**Exercise description**
Give again, word for word, the line holding "Given: Click the" and every line after it through the end of the data below. Omit pictures.

**Information shown**
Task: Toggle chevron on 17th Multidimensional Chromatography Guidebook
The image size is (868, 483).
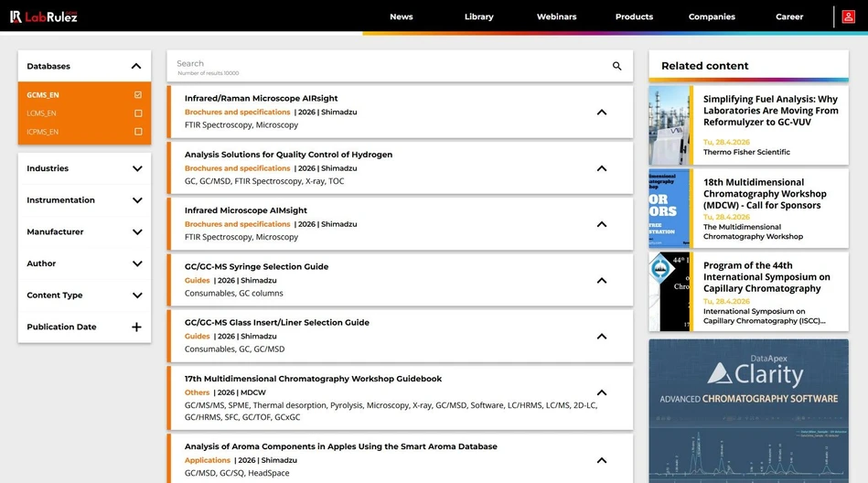Action: pyautogui.click(x=601, y=392)
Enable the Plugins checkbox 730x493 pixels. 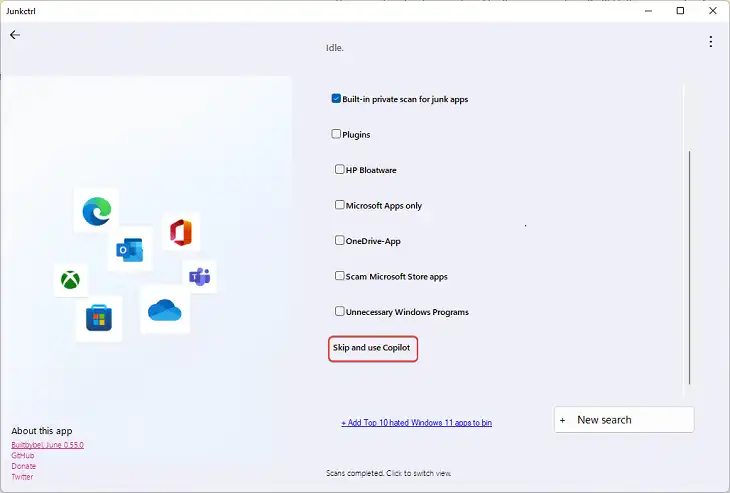336,134
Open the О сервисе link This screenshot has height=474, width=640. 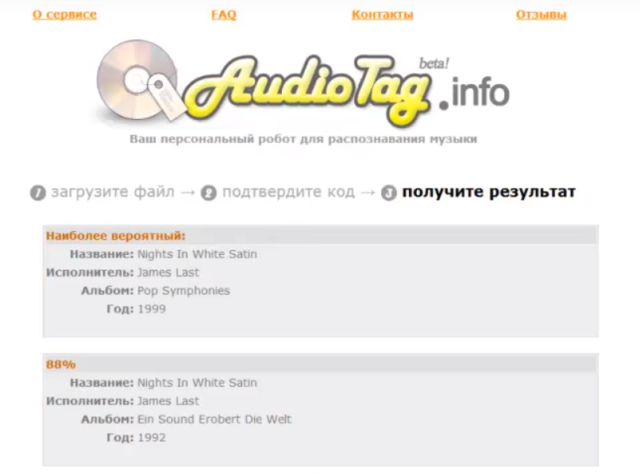pyautogui.click(x=64, y=15)
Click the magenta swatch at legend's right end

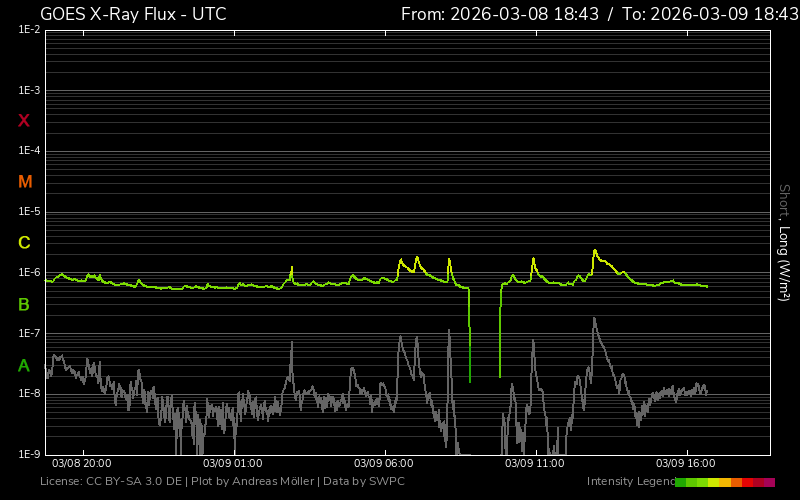tap(769, 482)
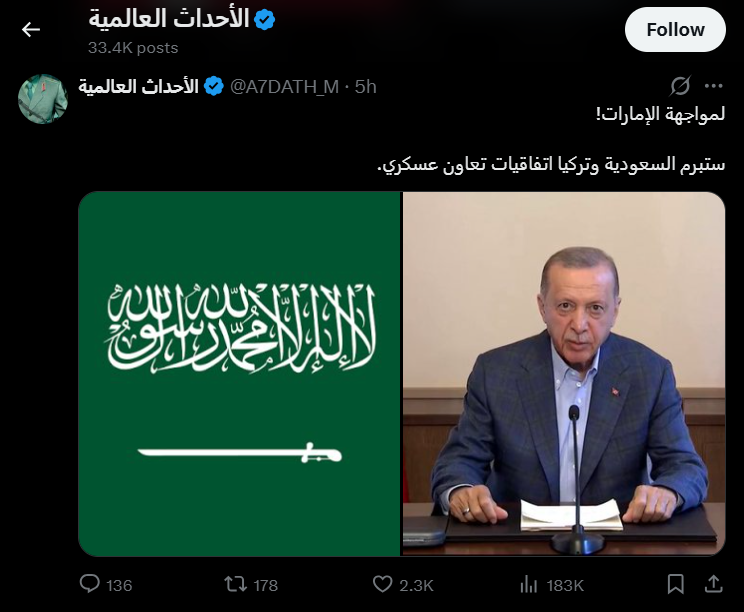Bookmark this post
The width and height of the screenshot is (744, 612).
pos(676,584)
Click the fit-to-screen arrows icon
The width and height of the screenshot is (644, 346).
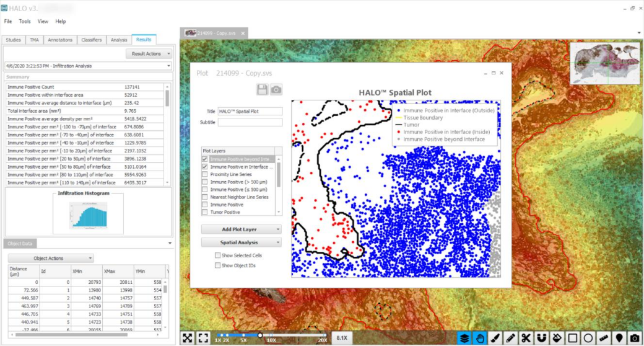pyautogui.click(x=188, y=338)
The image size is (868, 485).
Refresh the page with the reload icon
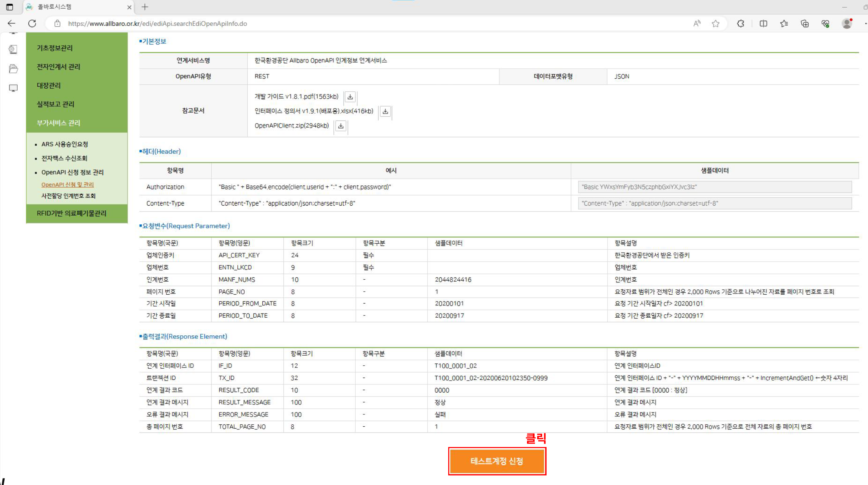click(x=32, y=23)
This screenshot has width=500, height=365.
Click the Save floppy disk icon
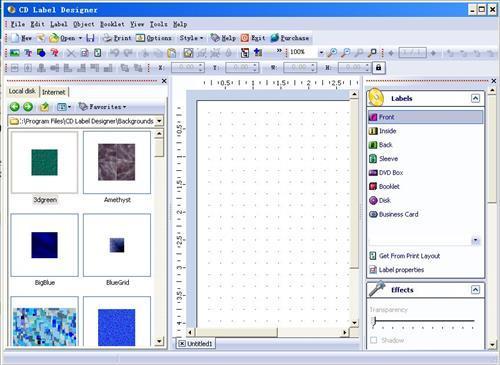(90, 38)
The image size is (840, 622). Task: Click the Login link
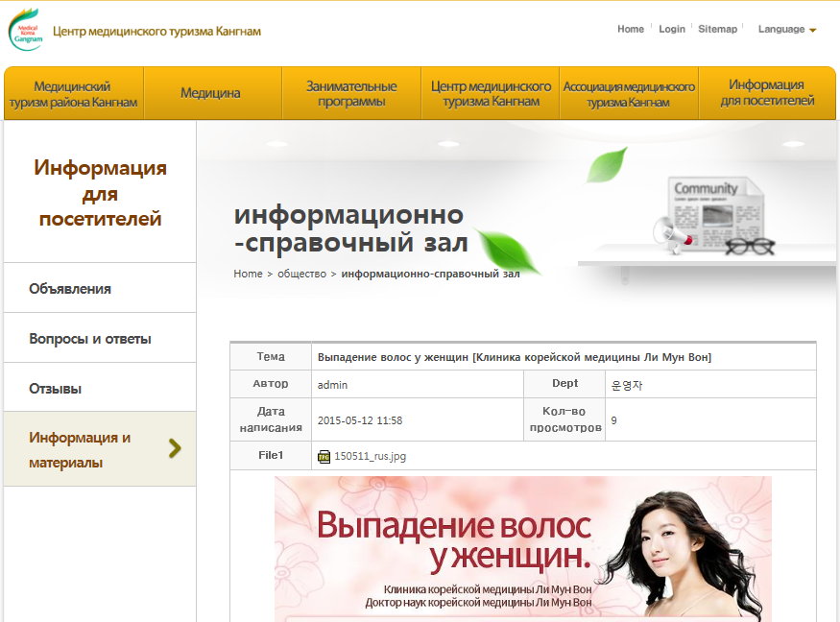click(x=671, y=29)
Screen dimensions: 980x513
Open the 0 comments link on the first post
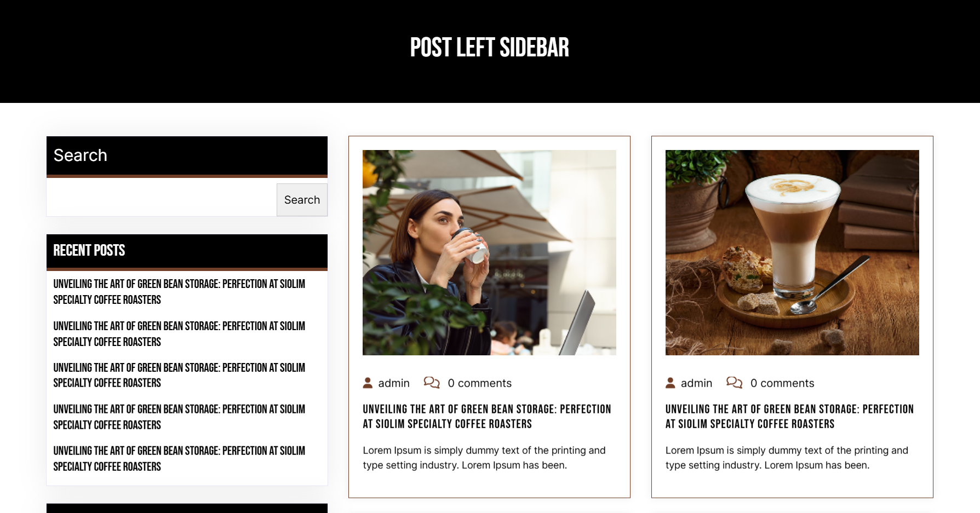coord(479,383)
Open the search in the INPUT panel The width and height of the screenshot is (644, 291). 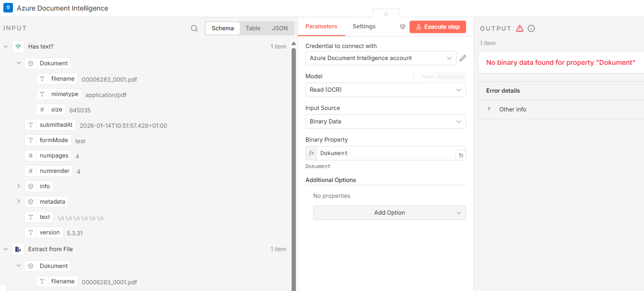pyautogui.click(x=194, y=28)
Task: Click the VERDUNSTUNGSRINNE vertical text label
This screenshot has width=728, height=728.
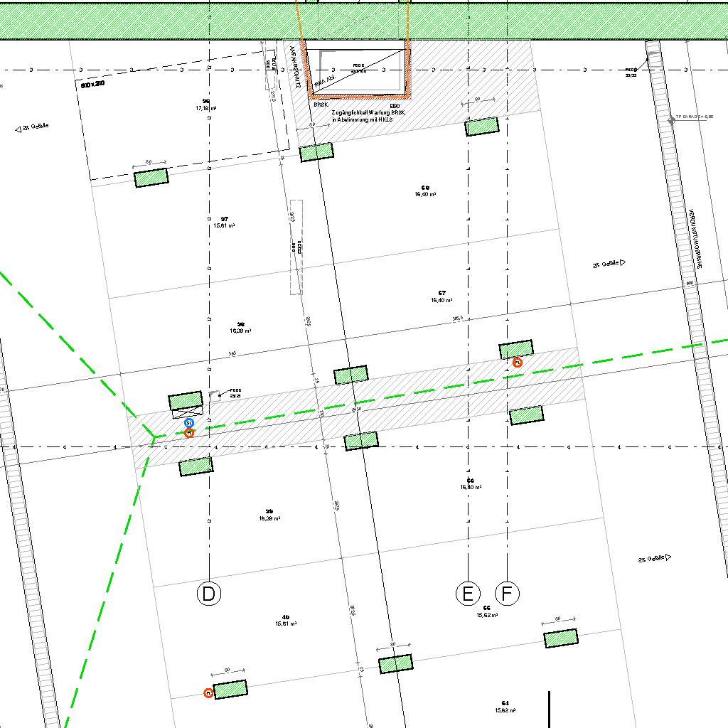Action: point(698,239)
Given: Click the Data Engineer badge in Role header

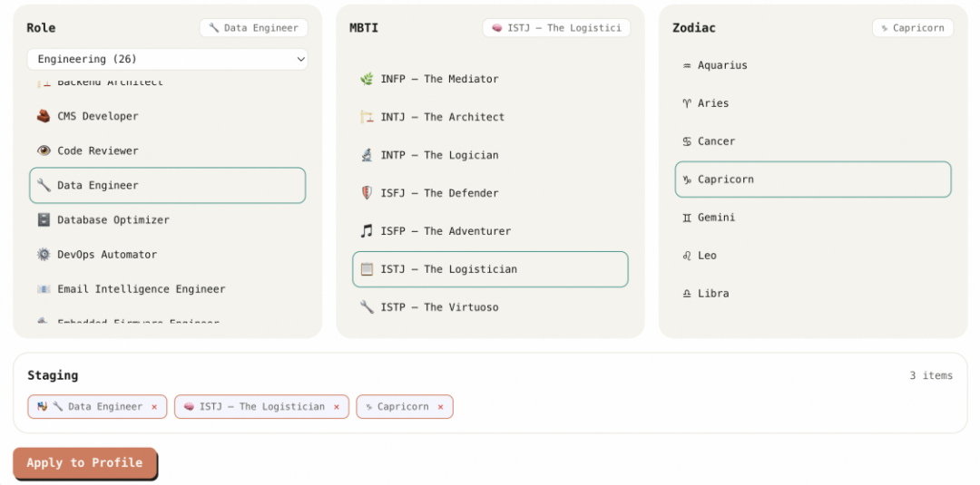Looking at the screenshot, I should [x=253, y=28].
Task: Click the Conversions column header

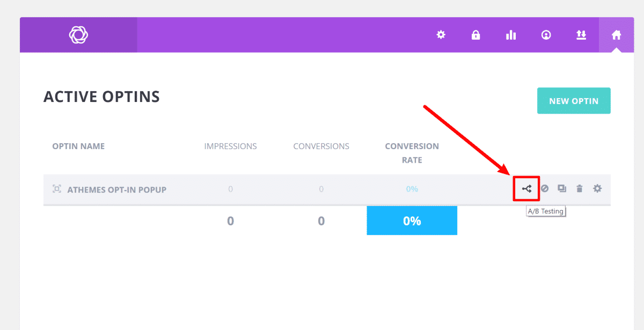Action: coord(321,146)
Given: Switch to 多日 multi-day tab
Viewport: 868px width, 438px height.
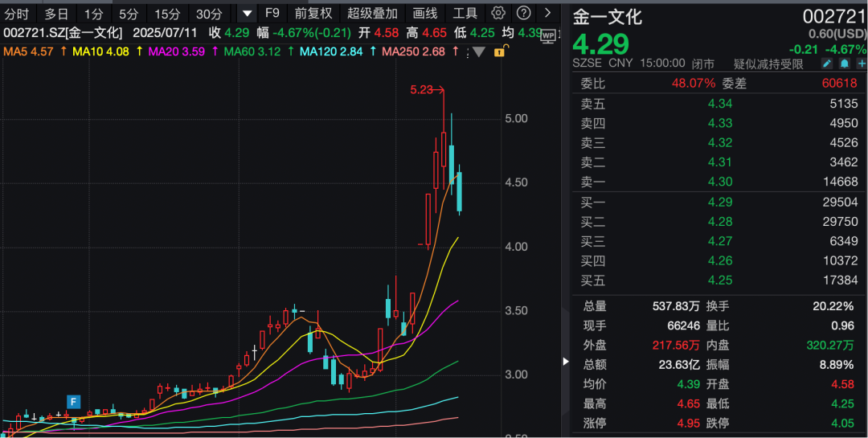Looking at the screenshot, I should (56, 13).
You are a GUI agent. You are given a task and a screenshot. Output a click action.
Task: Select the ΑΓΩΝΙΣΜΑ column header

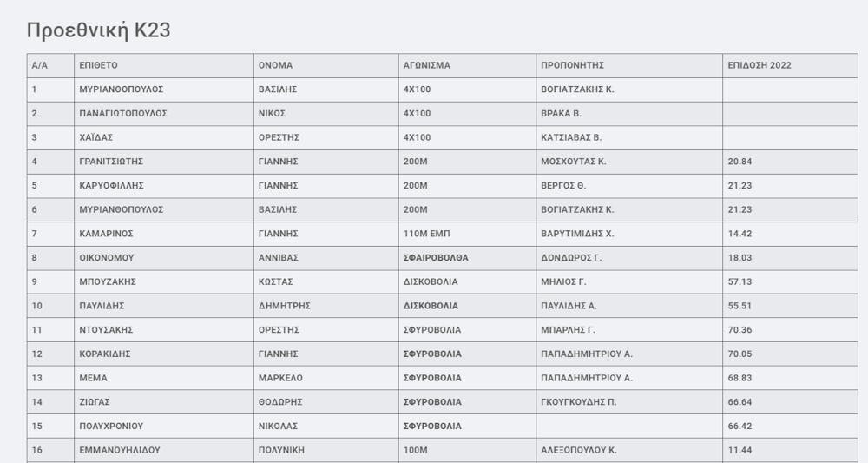click(x=426, y=65)
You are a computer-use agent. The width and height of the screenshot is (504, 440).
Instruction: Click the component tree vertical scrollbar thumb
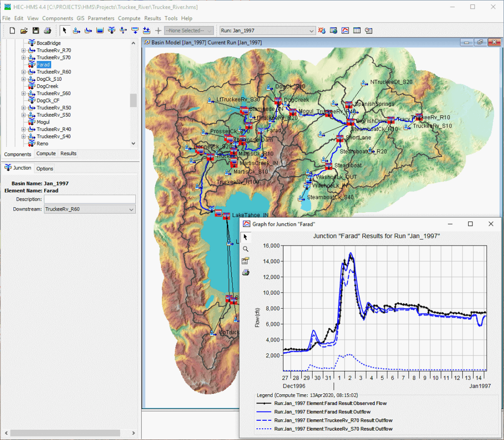click(x=133, y=100)
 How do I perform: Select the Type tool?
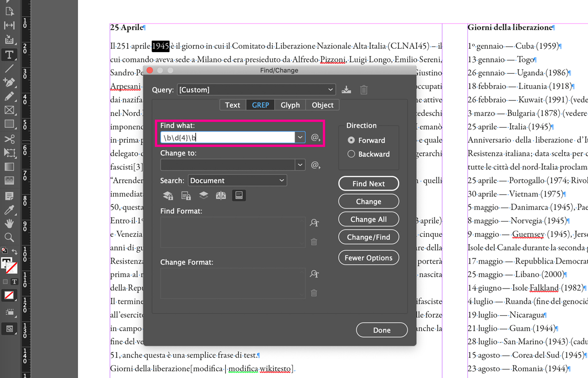(10, 54)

**Solution for this problem**
Given: Click the Data Engineer badge in Role header

Looking at the screenshot, I should [x=253, y=28].
Task: Click the Conversions column header

Action: coord(321,146)
Given: Switch to 多日 multi-day tab
Viewport: 868px width, 438px height.
Looking at the screenshot, I should (56, 13).
You are a GUI agent. You are given a task and a screenshot. Output a click action.
Task: Select the ΑΓΩΝΙΣΜΑ column header

click(x=426, y=65)
You are a computer-use agent. The width and height of the screenshot is (504, 440).
Instruction: Click the component tree vertical scrollbar thumb
click(x=133, y=100)
 How do I perform: Select the Type tool?
(10, 54)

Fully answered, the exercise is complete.